** Activity **
From the line containing "Screen dimensions: 978x740" down to the final line of the entries below, return each line exactly and drop the pictures.

** Material for the task **
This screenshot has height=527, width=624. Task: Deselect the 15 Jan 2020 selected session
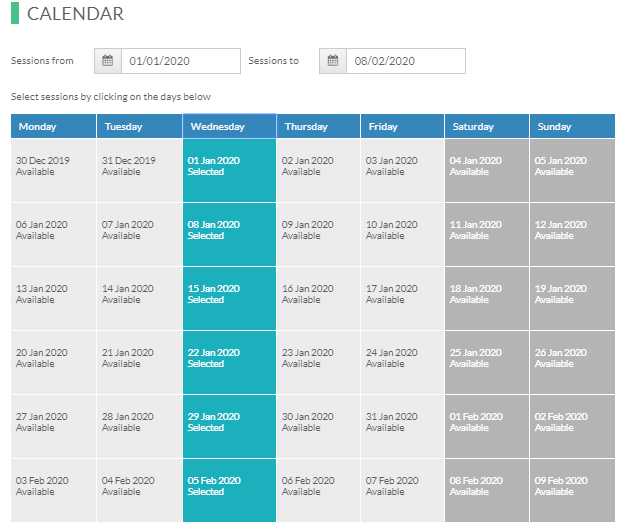click(x=230, y=299)
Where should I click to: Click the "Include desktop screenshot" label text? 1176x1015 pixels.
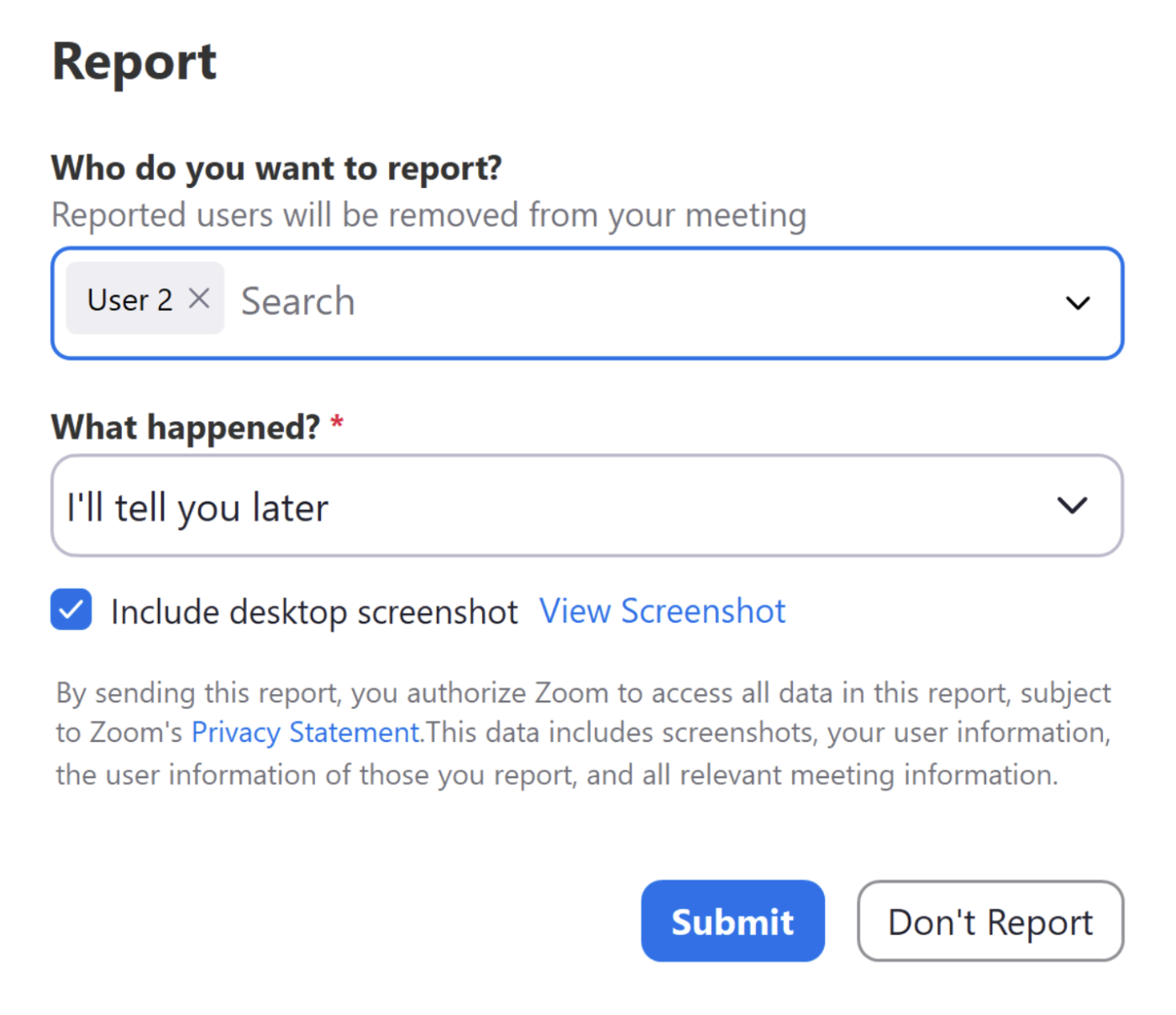coord(314,612)
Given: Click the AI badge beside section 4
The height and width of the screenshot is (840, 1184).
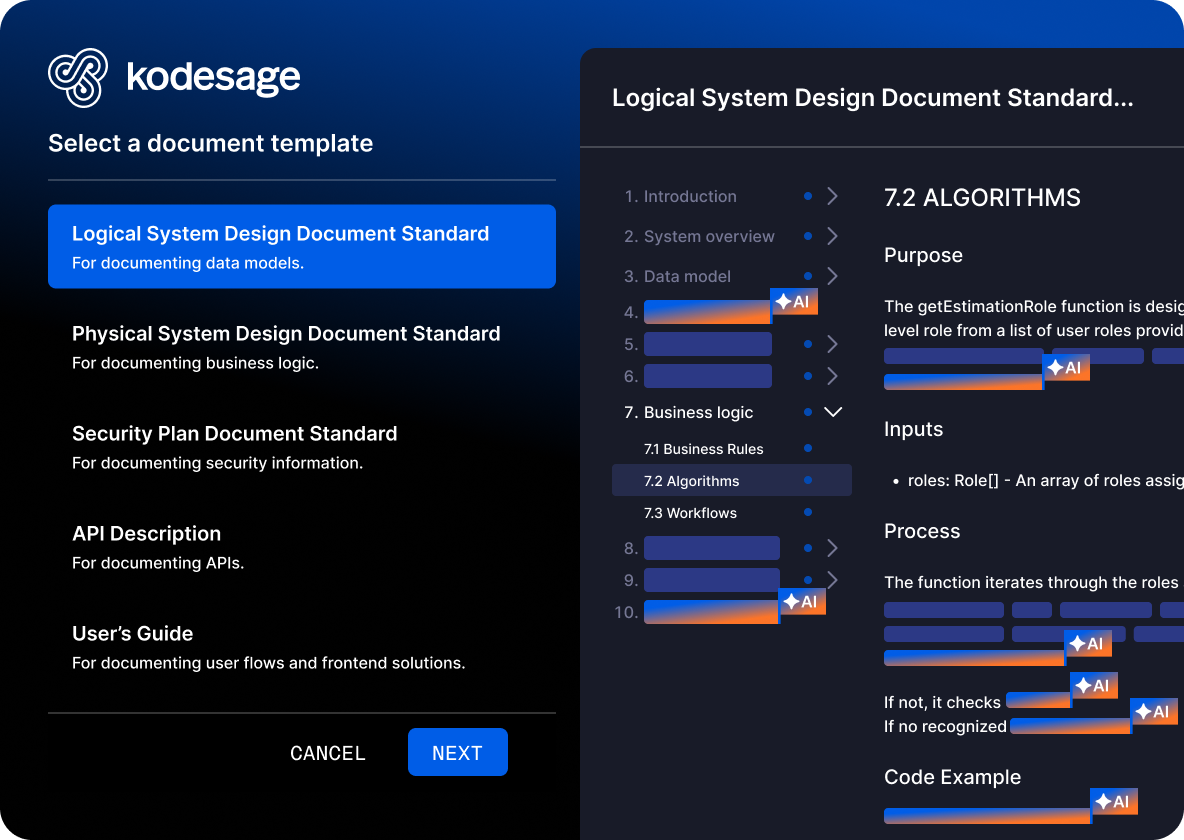Looking at the screenshot, I should [793, 300].
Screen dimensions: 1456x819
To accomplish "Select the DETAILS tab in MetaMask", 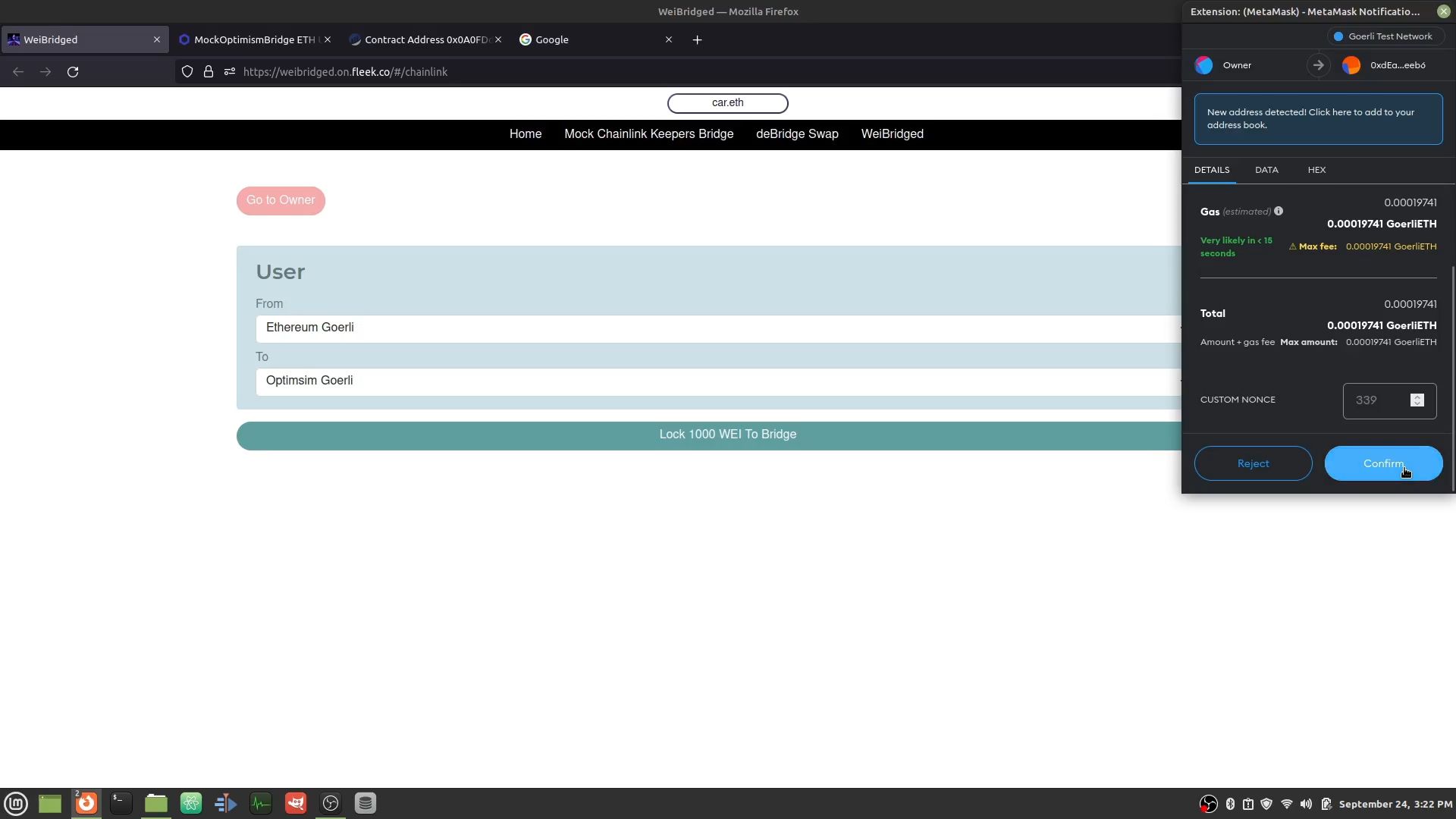I will pos(1212,169).
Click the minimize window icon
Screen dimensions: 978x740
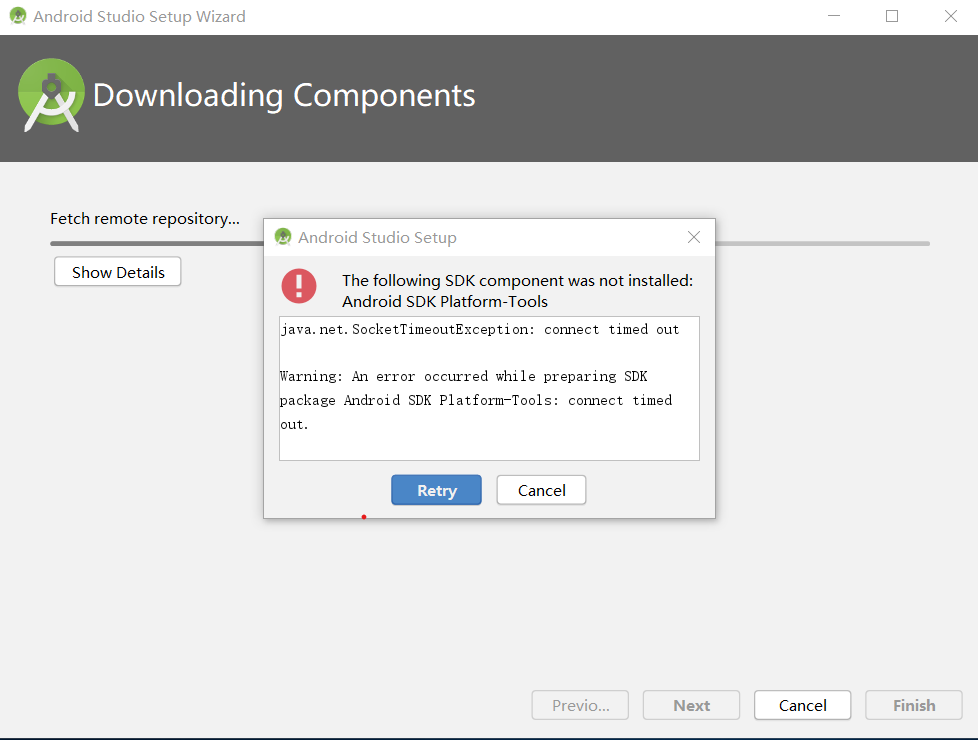coord(833,16)
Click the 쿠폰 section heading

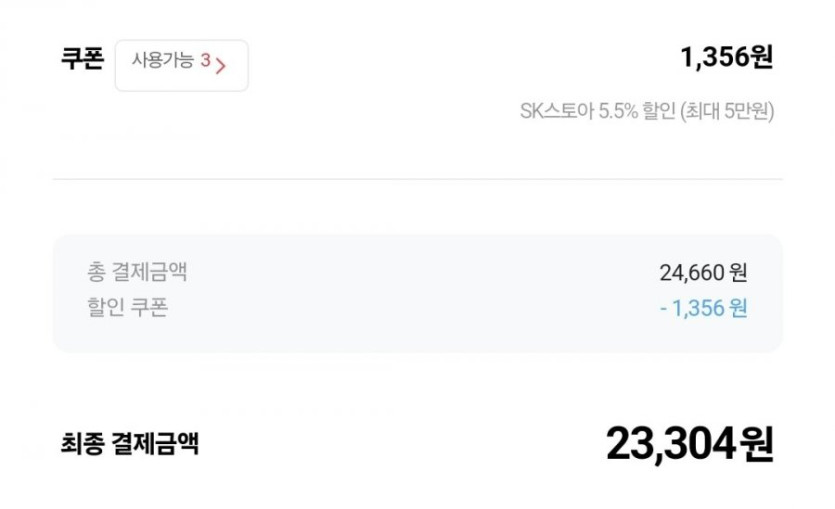(82, 59)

** Written answer **
Screen dimensions: 978x740
coord(833,16)
Click the 쿠폰 section heading

(82, 59)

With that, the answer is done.